Drivers of globalization and the influence of regional economic corporations and global/regional trade agreements on globalization

Bang and Markeset (2011) offers two distinct definitions of globalization. One is the view of globalization as a process, where integration of global economies is accelerated. The second definition revolves around defining globalization as a means of competition, where Porters forces of competition is used as a base to define globalization as a phenomenon that expands an industry rivalry from its industry to the entirety of its value chain.
In identifying the drivers of globalization, the lowering of communication and transportation costs as well as the development of technology are identified as key defining drivers (Bang and Markset, 2011). Evolving from the silk route to the 24- hour online delivery mechanism, the sheer impact of communication and technology on driving globalization are evident.
Another key driver identified is the lowering of trade barriers. The IMF states that a lowering of trade barriers to expand world trade is a core element of globalization. This is simply not limited to the lowering of tariffs but an attachment of national economies to global trade in a manner in which international investments, knowledge sharing, and collaborative working are encouraged (IMF, 2017).
Sideri (1997) redefines globalization as process, that is mainly driven by economic forces. This would mean that instead of access to an open market, it’s a process which looks at reorganizing a product to suit global tastes, international trade to get this across to the global market and in the ability to integrate this trade into a financial market. The aspect of international trade and an international financial market, is driven by regional economic corporations and trade agreements such as EU, SAARC, WTO and SAPTA (Buckley and Ghauri, 2004). Regional economic integration such as these trade agreements and corporations are seen to increasingly become drivers of integrating the goods and service markets at a regional level (Chapman, 1999; Raines and Wishlade, 1999). However, the labor markets, which is yet another key market in driving globalization and is as equally important as the goods and services and financial markets are still nationally driven and are not regionally integrated (Buckley et al, 2001). This is an area of focus that is not covered by these trade agreements.

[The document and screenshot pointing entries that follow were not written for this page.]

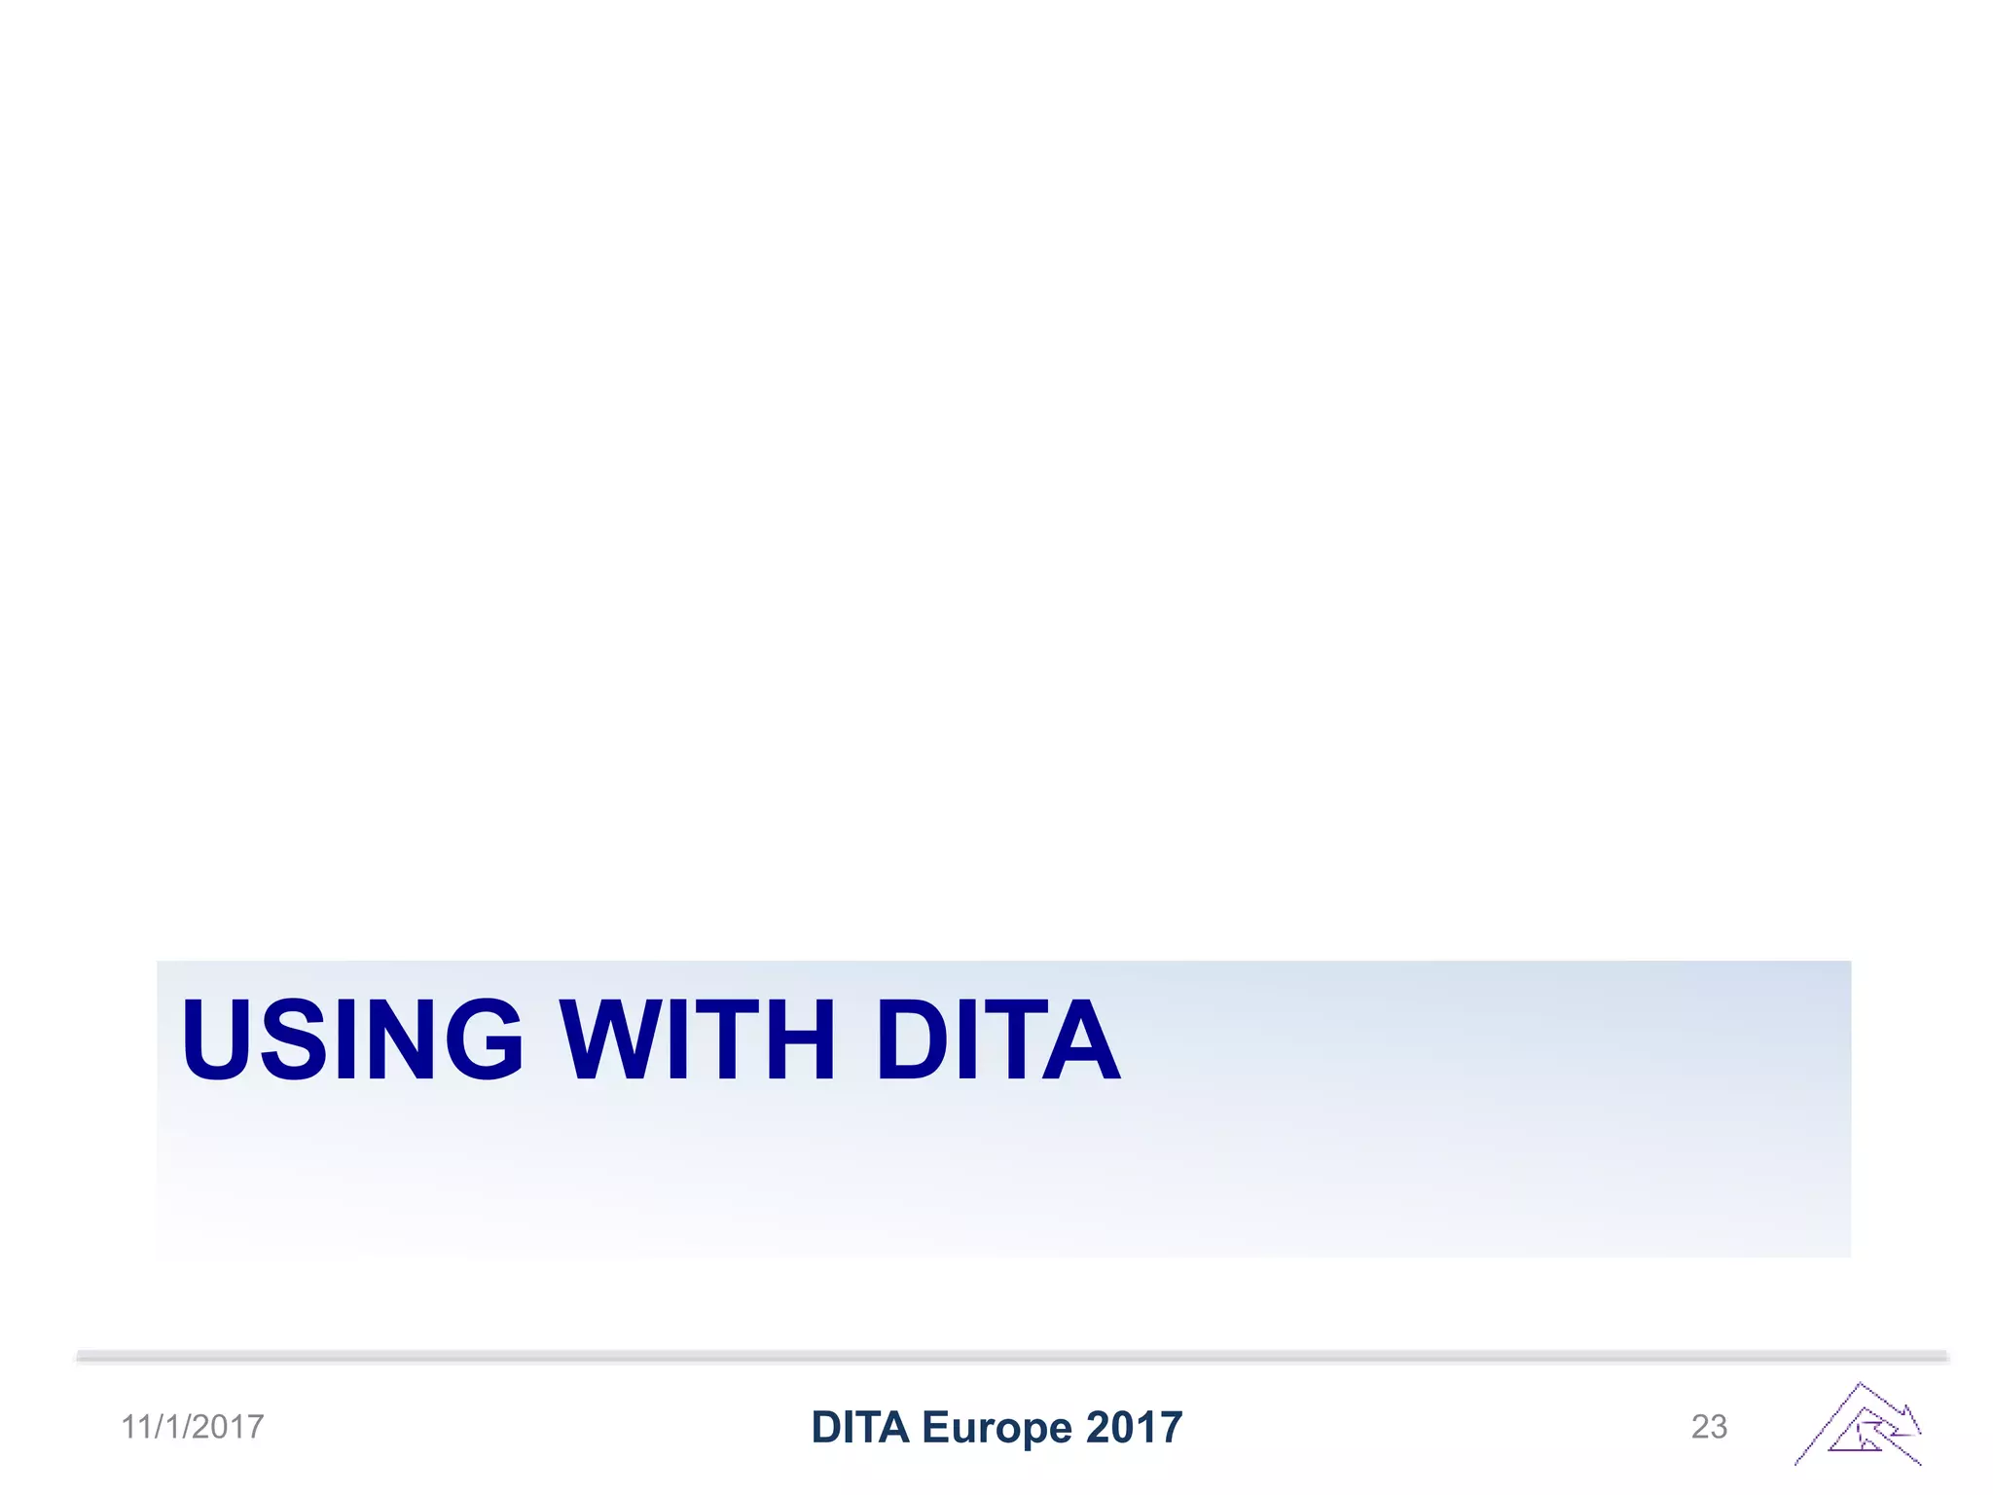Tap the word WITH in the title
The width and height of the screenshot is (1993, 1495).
[697, 1039]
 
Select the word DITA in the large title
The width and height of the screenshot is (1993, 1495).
[997, 1039]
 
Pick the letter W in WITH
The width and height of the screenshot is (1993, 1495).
[609, 1039]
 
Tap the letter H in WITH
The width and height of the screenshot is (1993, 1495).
[800, 1039]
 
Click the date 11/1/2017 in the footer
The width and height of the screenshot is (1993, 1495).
[193, 1427]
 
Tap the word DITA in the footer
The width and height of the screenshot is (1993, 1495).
[859, 1427]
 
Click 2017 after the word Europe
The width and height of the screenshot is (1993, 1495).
[1134, 1427]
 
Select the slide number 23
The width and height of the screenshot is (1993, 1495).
[1709, 1427]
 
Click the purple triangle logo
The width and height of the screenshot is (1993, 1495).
[1859, 1426]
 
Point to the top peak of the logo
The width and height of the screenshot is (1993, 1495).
[1860, 1384]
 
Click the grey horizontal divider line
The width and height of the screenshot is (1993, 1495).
[1012, 1356]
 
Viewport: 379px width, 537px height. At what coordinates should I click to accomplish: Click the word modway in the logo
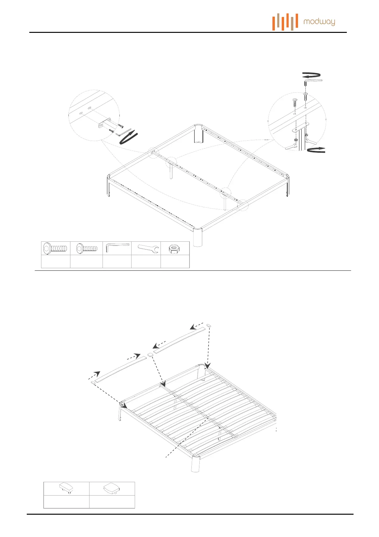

Trade agreements and measures for regional corporation has allowed for the free flow of goods and services, as well as information and talent in a globalized context. For example, the EU allowed for the members of the union to have access to a wider and more diverse market, opening a larger market base to businesses. Lack of barriers in terms of transportation enabled for the delivery of goods and services in an immediate manner leading to the satisfaction of the immediate gratification economy (Buckley and Ghauri, 2004). This has enabled the development of ecommerce-based business models such as ebay and Alibaba, which are amongst the largest organizations in the world. In short, trade agreements and regional corporations have allowed for globalization to accelerate in a phenomenal manner by facilitating the free flow of goods, services and personnel amongst predefined geographical boundaries.